Unsure how else to respond, Kitty’s lips tipped up at one end. “Thank you.”
He opened his mouth part-way as if he wished to continue, but didn’t. He looked ahead, then down into his twined hands.
Kitty ducked her chin as her pulse darted through her limbs and heated her face once more. I simply enjoy your company. Had he meant anything more by his comment? Surely not. She brushed the question from her mind.
But it wouldn’t leave.
She searched his face and somehow stumbled even though she was already still. Nathaniel’s eyes trailed her face and lingered over her hair, her neck and meandered downward, but skirted away before his vision met with her curves.
He coughed lightly and appeared to reawaken his usual swagger. “Tell me something about you I don’t know.”
“Heavens, Nathaniel, I’m sure you know everything.”
“I do not.” He rested his elbow on his one raised knee, while the other leg folded underneath it. “If I did, then I would have known all about the infamous James Pigley, so I must assume there are more secrets to you that need discovering.”
“Secrets?” Her voice cracked. Chest heaving, she turned away. Did he have to use such a word? She struggled to find something within her stalled mind to ease the suffocating silence.
“Come now Kitty, don’t play coy with me.” Nathaniel’s inviting timbre woke her from the shadows. The playful glint in his face pulled a full smile from her lips when he continued. “Here is what I know of Miss Katherine Campbell formerly of Boston. She enjoys Shakespeare and is a gifted cook. I know she is fascinated with medicine and I know her political standings. She loves God and family...” He grinned wider, a gentle kind of grin that sparkled in his eyes. “But I desire to know more.”
The warmth in his stare eased around Kitty as real as if it had been an embrace, soothing away the tension that clung to her neck and shoulders. She leaned one hand on the ground and rested against it. “You’re very kind, Nathaniel, but I don’t know what to tell. I’m quite ordinary.”

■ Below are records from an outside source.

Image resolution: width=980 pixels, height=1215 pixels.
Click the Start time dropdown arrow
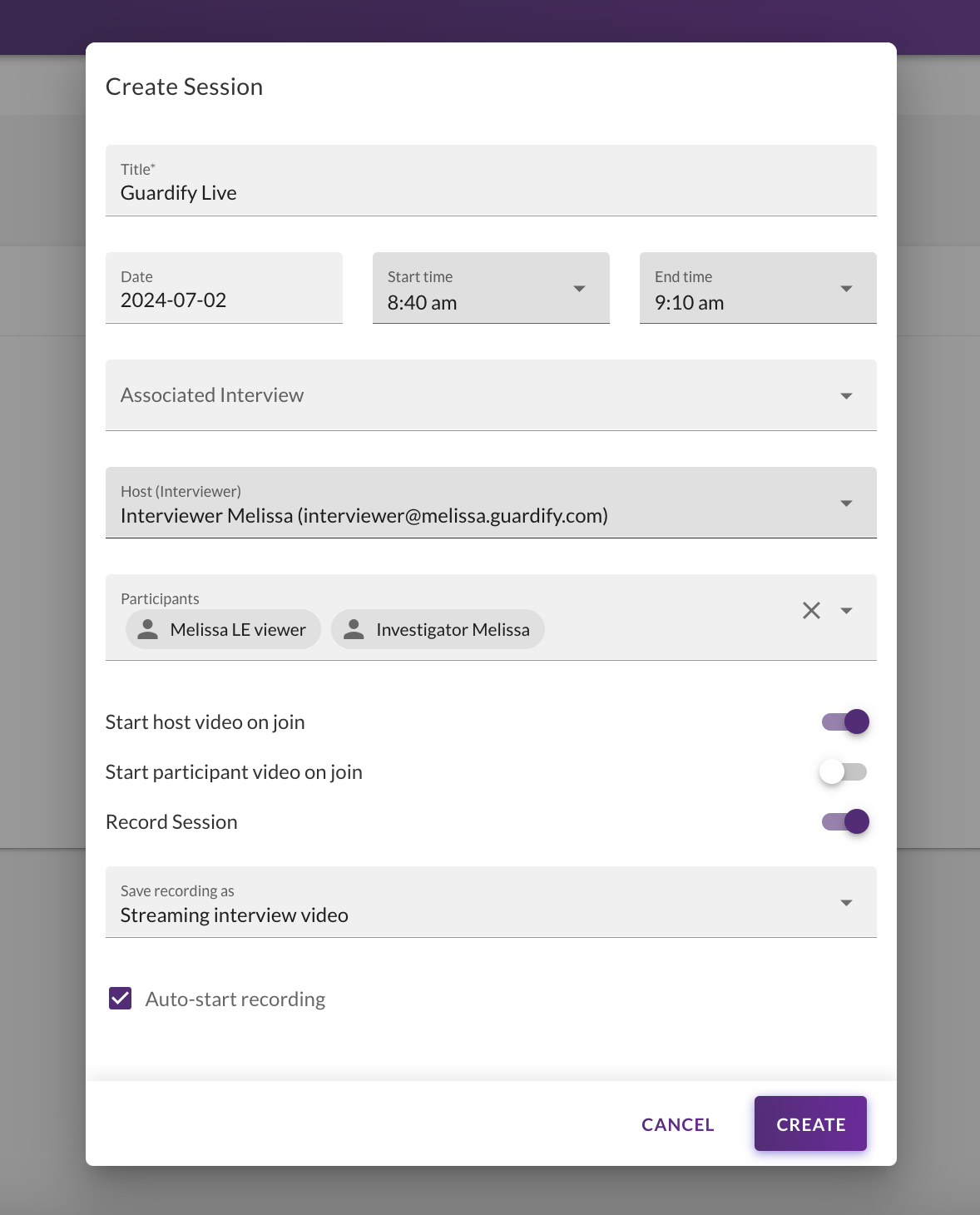coord(580,289)
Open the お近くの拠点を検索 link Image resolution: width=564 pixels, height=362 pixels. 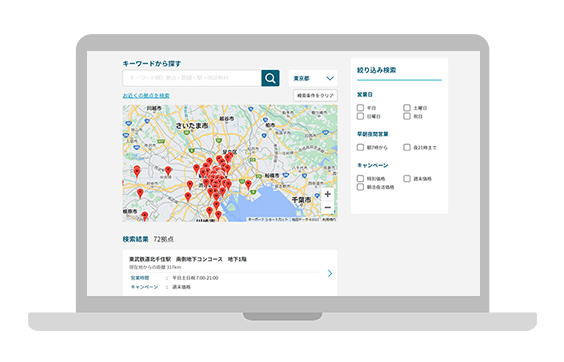tap(146, 95)
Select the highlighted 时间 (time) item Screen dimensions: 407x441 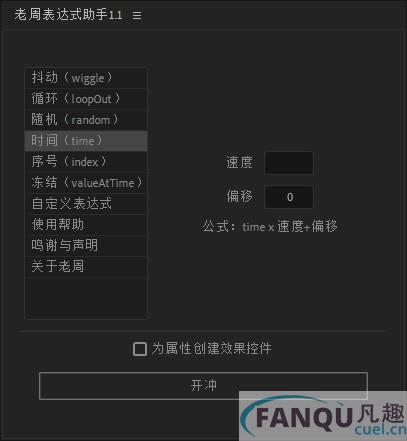86,141
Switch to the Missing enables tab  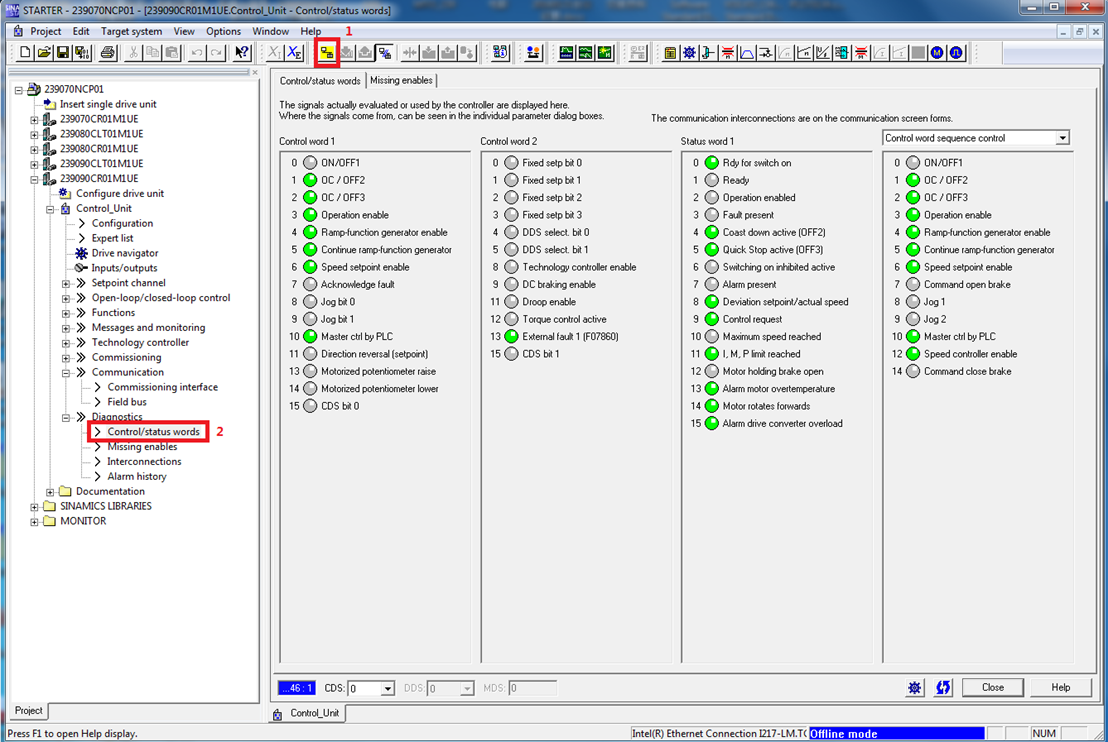pyautogui.click(x=400, y=80)
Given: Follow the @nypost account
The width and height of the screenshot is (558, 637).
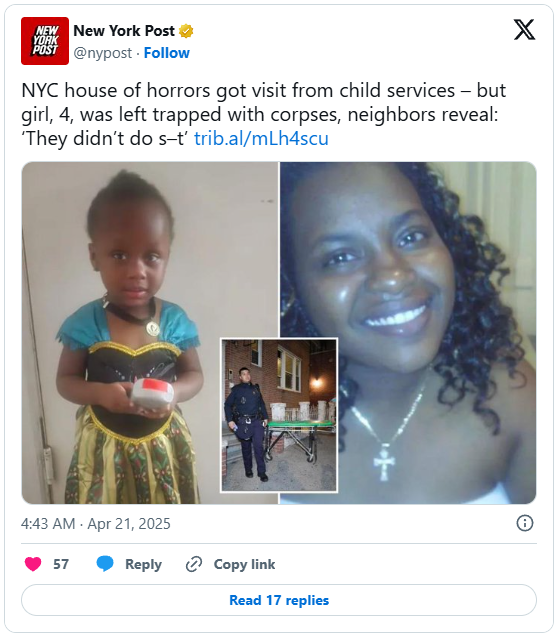Looking at the screenshot, I should (167, 53).
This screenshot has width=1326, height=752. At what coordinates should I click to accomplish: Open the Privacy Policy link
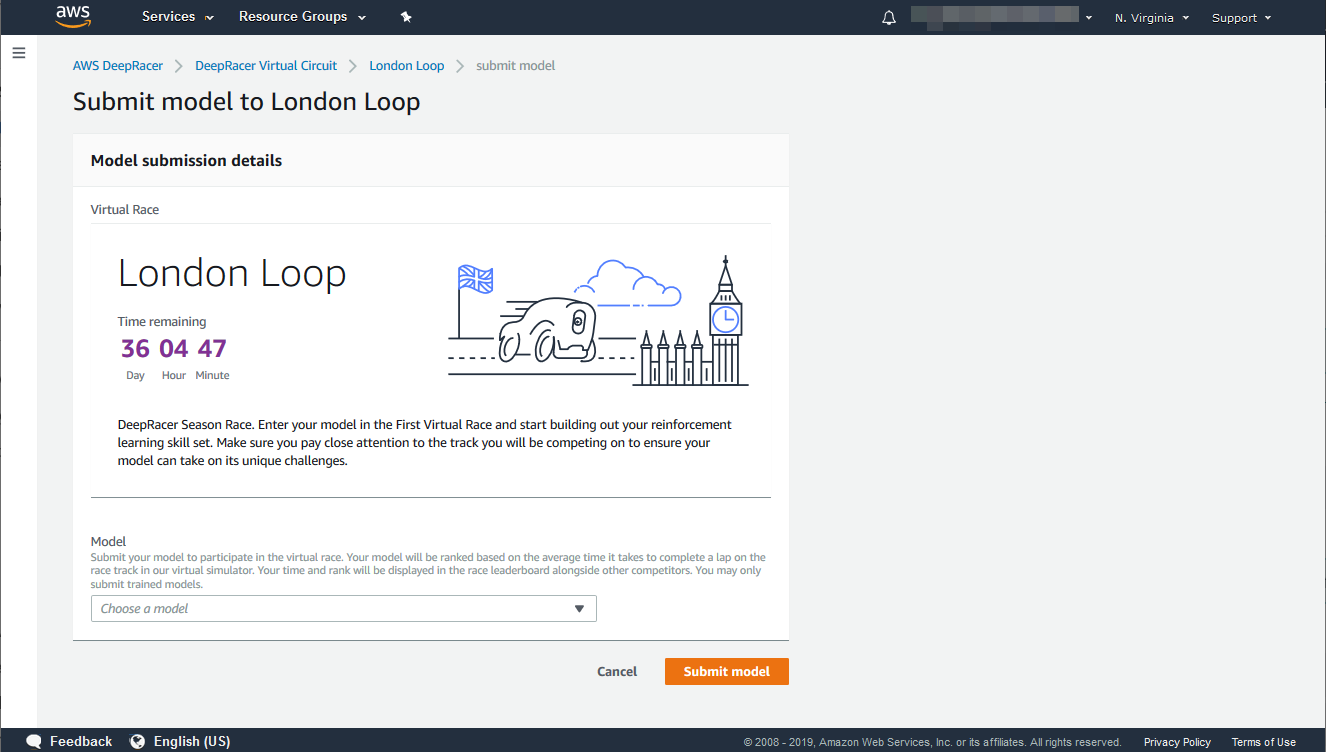(x=1177, y=742)
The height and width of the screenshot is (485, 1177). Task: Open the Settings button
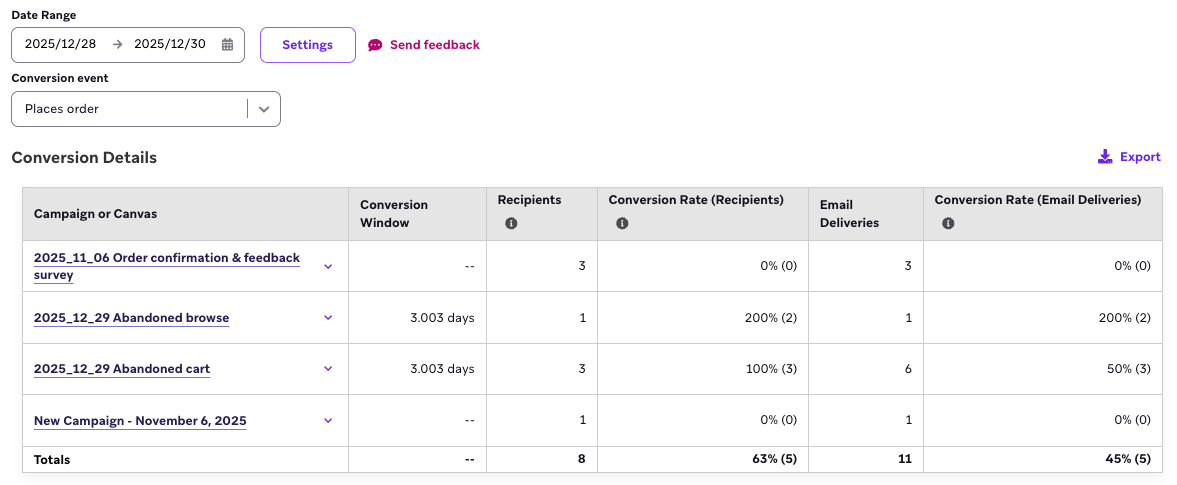[x=307, y=45]
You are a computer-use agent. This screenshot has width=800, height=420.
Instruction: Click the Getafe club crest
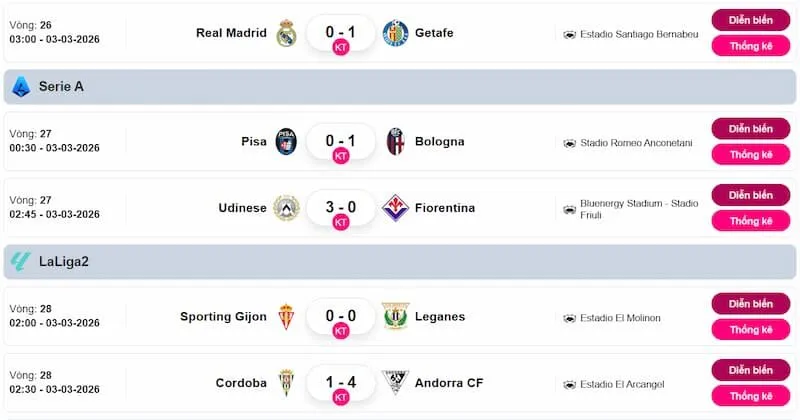[396, 33]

“Ordinary? I should say not.” Nathaniel reached for a small stick and played with it in his fingers before he snapped it in half and tossed the pieces in the water. He cast his eyes her direction and glared playfully. “No matter. If you choose to be so demure then I shall ask questions. Do you enjoy the ocean?”
“Aye, the seaside is very calming, but I don’t care for boats.”
He nodded with his lips pursed in thought. “I’ll keep that in mind. Do you play an instrument?”
“Nay, much to my mother’s disappointment.” She sighed and looked heavenward with a tiny laugh, remembering the hours of practice that produced embarrassingly little results. Kitty sat up and hugged her knees. “Do you enjoy reading?”
Nathaniel scowled. “This conversation isn’t supposed to be about me.”
“Well, do you?” She grinned wider.
He shook his head with a disapproving lift to his brow, but the smoldering grin expressed his merriment. “I enjoy reading. Especially Milton.”
“Milton? I adore Milton.”
Time passed and their conversation washed back and forth in a soothing rhythm, like gentle waves on the seashore. Easy, natural.
Nathaniel leaned back and rested on his elbow. A breeze brushed past and several ducks glided down to the water. “I know your given name is Katherine. So why does everyone call you Kitty?” He pulled a bag of dried apple slices from his medical bag. With a few pieces in his hand, he gestured to Kitty but she shook her head to decline.
She sat straight. “Do
you not know?”
Holding a piece of apple up to his mouth, Nathaniel prepared for a bite. “I’m waiting.” He flicked the morsel in his mouth and began to chew.
She grinned and played with the printed floral fabric of her skirt. “Father was in his study reviewing materials one evening, when Peter—”
Nathaniel raised his hand, his expression tender. “You mean your older brother... the one you lost.”
“Aye.” The pain of her brother’s death, though always fresh, receded as she prepared to share how her dear sibling had given her such a name. She brushed a blade of grass from her knee. “Peter must have been about two and a half years old, perhaps older. Father said Peter came rushing in babbling something about a kitty and pointing vigorously in the direction of the kitchen.”
Kitty imitated the motion, making Nathaniel’s handsome smile widen. “I’m intrigued. Continue.”
“Father followed Peter toward the kitchen where, inside the barrel of flour and covered from top to toe was none other than the baby of the family. So, from that moment on Peter, Father, Mother and Liza all called me Kitty.”
Nathaniel pelted the air with that buoyant laugh Kitty loved. “How did you get into the barrel without your mother’s notice?”